Is this a bug? and is there a quick fix to make dropout layers operate independently across GPUs?

Example code

import torch
import torch.nn as nn
import torch.nn.functional as F
import numpy as np
from torch.utils.data import Dataset, DataLoader
from torch.utils.data.distributed import DistributedSampler
from torch.nn.parallel import DistributedDataParallel as DDP
import random
import torch.distributed as dist
import os

def set_seed(seed):
    random.seed(seed)
    np.random.seed(seed)
    torch.manual_seed(seed)
    torch.cuda.manual_seed_all(seed)

class CustomDataset(Dataset):
    def __init__(self, size=10) -> None:
        super().__init__()
        self.size=10
    
    def __getitem__(self, i):
        return torch.Tensor([i]), torch.Tensor([1, i , 2])
    
    def __len__(self):
        return self.size

class CustomModel(nn.Module):
    def __init__(self):
        super().__init__()
        self.linear1 = nn.Linear(1, 3)
        self.dropout = nn.Dropout(p=0.5)

    def forward(self, x):
        return self.dropout(self.linear1(x))


def main():
    local_process_index = int(os.environ.get("LOCAL_RANK", -1))
    dist.init_process_group(backend="nccl",
                            world_size=2, # Use 2 GPUs
                            rank=local_process_index)
    set_seed(66)
    device = torch.device("cuda", local_process_index)
    dataset = CustomDataset(size=10)
    dataloader = DataLoader(dataset, batch_size=5, shuffle=False,
                            sampler=DistributedSampler(dataset))
    model = DDP(CustomModel().to(device), 
                device_ids=[local_process_index],
                output_device=local_process_index)
    model.train()
    for input_, output_ in dataloader:
        input_, output_ = input_.to(device), output_.to(device)
        res = model(input_)
        print(f'{res} : {input_}')
if __name__ == '__main__':
    main()
-------
Result:
tensor([[ 0.0000, -0.5181, -0.2358],
        [ 0.0000,  0.0000,  0.0000],
        [ 0.0000,  0.0000, -8.9689],
        [ 0.2071,  0.0000,  0.0000],
        [ 0.0000, -2.4261,  0.0000]], device='cuda:1',
       grad_fn=<FusedDropoutBackward>)
tensor([[  0.0000,  -6.2421,  -3.5107],
        [  0.0000,   0.0000,   0.0000],
        [  0.0000,   0.0000,  -2.4191],
        [  0.2832,   0.0000,   0.0000],
        [  0.0000, -10.0581,   0.0000]], device='cuda:0',
       grad_fn=<FusedDropoutBackward>)

I think this would be expected, since you are manually seeding the script, wouldn’t it?

1 Like

I see, thanks. Then I guess setting seed with local process seed(local_process_index) can make it still reproducible and the dropout operates independently across process. Would there be any hidden issue with this?

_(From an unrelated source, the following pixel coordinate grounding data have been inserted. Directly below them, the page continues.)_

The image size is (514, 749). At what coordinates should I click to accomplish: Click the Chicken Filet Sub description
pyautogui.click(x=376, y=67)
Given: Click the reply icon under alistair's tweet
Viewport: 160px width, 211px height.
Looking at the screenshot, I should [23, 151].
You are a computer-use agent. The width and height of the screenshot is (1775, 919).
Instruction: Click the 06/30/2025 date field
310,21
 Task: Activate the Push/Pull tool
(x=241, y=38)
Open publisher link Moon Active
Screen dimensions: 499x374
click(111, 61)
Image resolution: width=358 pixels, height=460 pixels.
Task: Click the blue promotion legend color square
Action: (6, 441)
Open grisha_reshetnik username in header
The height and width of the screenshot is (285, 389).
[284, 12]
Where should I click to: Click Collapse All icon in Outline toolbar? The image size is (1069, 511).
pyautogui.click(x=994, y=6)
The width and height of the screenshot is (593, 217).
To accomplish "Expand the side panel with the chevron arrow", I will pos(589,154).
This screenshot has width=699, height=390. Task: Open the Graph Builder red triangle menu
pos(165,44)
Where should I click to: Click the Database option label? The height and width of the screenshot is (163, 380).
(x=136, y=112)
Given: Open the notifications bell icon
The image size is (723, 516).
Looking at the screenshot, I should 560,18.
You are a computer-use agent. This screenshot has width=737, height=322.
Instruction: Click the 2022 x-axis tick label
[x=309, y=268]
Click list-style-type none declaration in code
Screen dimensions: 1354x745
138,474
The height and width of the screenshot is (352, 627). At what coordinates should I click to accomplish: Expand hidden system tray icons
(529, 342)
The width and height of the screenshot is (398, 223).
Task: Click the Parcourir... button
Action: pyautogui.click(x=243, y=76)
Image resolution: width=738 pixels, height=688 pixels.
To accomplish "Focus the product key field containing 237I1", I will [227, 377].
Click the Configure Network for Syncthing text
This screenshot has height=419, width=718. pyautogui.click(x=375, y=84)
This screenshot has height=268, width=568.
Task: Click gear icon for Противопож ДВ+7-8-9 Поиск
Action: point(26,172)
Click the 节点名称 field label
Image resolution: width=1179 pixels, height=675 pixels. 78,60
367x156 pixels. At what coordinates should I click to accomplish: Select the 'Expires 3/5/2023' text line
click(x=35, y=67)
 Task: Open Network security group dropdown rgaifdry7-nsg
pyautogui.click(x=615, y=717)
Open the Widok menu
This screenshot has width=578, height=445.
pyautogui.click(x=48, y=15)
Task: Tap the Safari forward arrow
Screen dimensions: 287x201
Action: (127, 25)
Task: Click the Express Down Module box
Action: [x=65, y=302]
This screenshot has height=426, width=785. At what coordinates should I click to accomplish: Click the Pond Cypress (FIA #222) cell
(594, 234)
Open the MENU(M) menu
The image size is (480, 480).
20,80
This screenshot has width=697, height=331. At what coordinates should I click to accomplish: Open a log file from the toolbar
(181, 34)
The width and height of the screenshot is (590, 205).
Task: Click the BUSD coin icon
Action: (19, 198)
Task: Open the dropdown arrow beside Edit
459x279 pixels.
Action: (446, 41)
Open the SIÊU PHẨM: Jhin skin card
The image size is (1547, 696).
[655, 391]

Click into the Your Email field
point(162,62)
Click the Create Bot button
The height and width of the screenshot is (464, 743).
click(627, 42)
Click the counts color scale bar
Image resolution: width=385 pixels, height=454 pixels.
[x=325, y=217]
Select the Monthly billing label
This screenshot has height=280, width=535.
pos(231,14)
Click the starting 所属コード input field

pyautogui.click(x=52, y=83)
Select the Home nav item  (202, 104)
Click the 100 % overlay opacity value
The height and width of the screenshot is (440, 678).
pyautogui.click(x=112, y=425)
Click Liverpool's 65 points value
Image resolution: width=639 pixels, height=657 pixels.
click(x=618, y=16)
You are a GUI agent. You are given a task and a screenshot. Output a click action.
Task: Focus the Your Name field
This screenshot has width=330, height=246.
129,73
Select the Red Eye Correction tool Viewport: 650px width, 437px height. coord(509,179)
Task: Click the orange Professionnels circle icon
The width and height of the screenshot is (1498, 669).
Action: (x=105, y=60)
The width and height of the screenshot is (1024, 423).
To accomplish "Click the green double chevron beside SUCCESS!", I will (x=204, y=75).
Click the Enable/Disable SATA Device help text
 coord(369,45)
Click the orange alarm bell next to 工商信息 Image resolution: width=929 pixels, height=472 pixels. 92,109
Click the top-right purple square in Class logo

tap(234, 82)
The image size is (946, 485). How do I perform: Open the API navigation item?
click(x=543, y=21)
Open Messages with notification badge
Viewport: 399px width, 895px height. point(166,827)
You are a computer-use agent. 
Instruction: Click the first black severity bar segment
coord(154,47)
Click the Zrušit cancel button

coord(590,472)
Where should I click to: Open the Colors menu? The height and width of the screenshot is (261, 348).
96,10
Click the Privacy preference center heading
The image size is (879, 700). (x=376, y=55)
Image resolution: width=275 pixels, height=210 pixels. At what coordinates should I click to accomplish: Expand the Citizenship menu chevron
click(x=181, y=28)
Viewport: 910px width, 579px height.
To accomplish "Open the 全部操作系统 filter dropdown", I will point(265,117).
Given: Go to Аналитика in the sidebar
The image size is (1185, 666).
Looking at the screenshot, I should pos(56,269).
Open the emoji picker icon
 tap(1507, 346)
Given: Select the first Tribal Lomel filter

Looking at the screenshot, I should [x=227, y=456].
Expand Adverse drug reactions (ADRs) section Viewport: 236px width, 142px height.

I don’t think there would be any hidden issue with it, as each process would then get its own seed.
Nevertheless, I would recommend to check the results using a small code snippet and make sure the results are expected.

1 Like

Is there any pytorch convention about using which random number generator?
e.g Are all pytorch operations by default use torch RNG?, or are there operations use python built-in random RNG ? … And how can I look for which RNG is used? …

Thanks

You can grep -r "import random" in the pytorch source to check the usage in the code base.
Currently a lot of tests are using the Python random package (which should be uninteresting for you), the worker_init_fn seeds the random package for each worker in the DataLoader, and the distributed/elastic/rendezvous methods seem to use it for a random delay.
Besides that the internal methods should use the PyTorch pseudorandom number generator.